Ferenc Kun
professor, Department of Theoretical Physics, University of Debrecen

Fragmentation of Shells

Fragmentation, i.e. the breaking of particulate materials into a large number of smaller pieces is abundant in nature and underlies several industrial processes, which attracted a continuous interest in scientific research over the past decades. Fragmentation phenomena can be observed on a broad range of length scales from the collisional evolution of asteroids and meteor impacts on the astrophysical scale, through geological phenomena and industrial applications on the intermediate scale down to the break-up of large molecules and heavy nuclei on the atomic scale. In laboratory experiments on the fragmentation of solids, the energy input is usually achieved by shooting a projectile into a solid block, making an explosion inside the sample or by the collision of macroscopic bodies (free fall impact).

The most striking observation on fragmentation is that the distribution of fragment sizes or masses shows a power law behavior, independently on the way of imparting energy, relevant microscopic interactions and length scales involved. For heterogeneous brittle materials experiments revealed that the exponent of the fragment mass distribution is mainly determined by the dimensionality of the system. The understanding of this observed universality of fragmentation phenomena is till today the main driving force of theoretical studies.

Fragmentation of an eggshell Snapshots taken by an ultra high speed camera about the explosion of an eggshell. The egg was emptied and then dried in a microwave owen. We filled the empty eggshell with 2:1 mixture of hydrogen and oxygen which was then ignited with an electric sparkle. The explosion process was followed by a high speed camera where the speed was set to 15000 frame/second. One can nicely observe that due to the expansion of the shell cracks are generated which propagate at a high speed and branch at several points creating a crack tree. Fragments are formed by the merging of the sub-branches of the crack trees.
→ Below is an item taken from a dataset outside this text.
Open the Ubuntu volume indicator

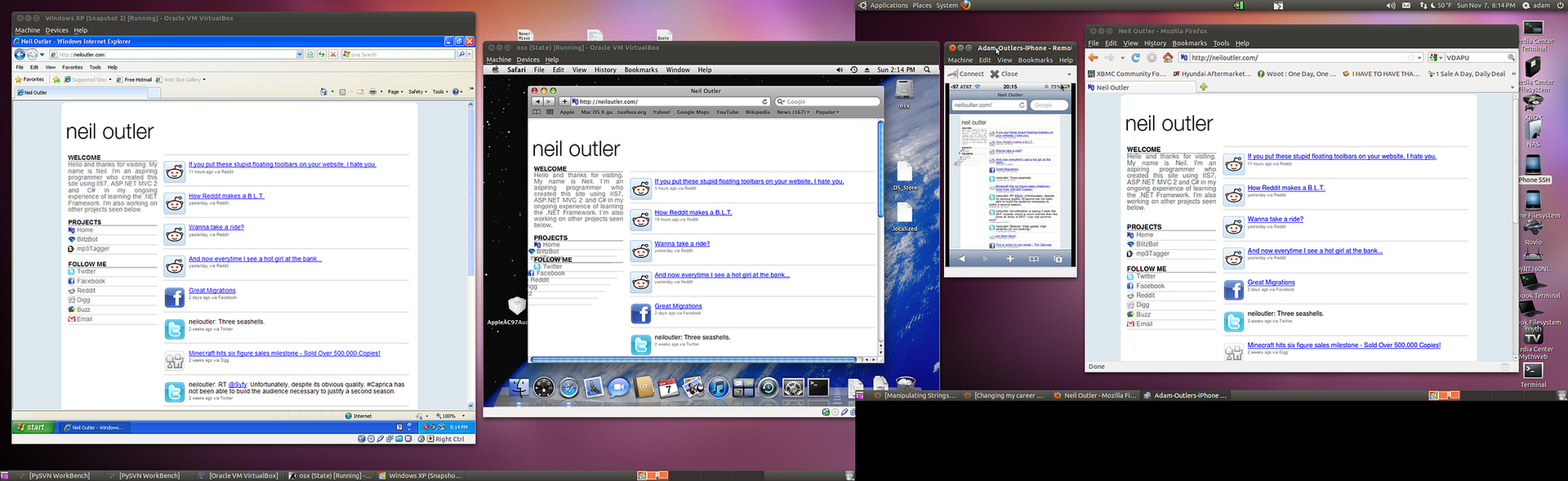pos(1391,5)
Simulating the collision of two-dimensional disordered solid objects, we have shown that depending on the imparted energy, the collision has two different outcomes: the final state of the solids can be damaged or fragmented with a sharp transition in between at a critical energy. Analyzing the energetics of the collision process and the fragment mass distributions in the final state we found that the transition between the damaged and fragmented states occurs analogously to continuous phase transitions [36]. We concluded that the universal fragment mass distributions observed experimentally are the consequence of the underlying phase transition. Later on experiments confirmed our theoretical findings. The publication presenting the fragmentation phase transition was selected by Physical Review Focus.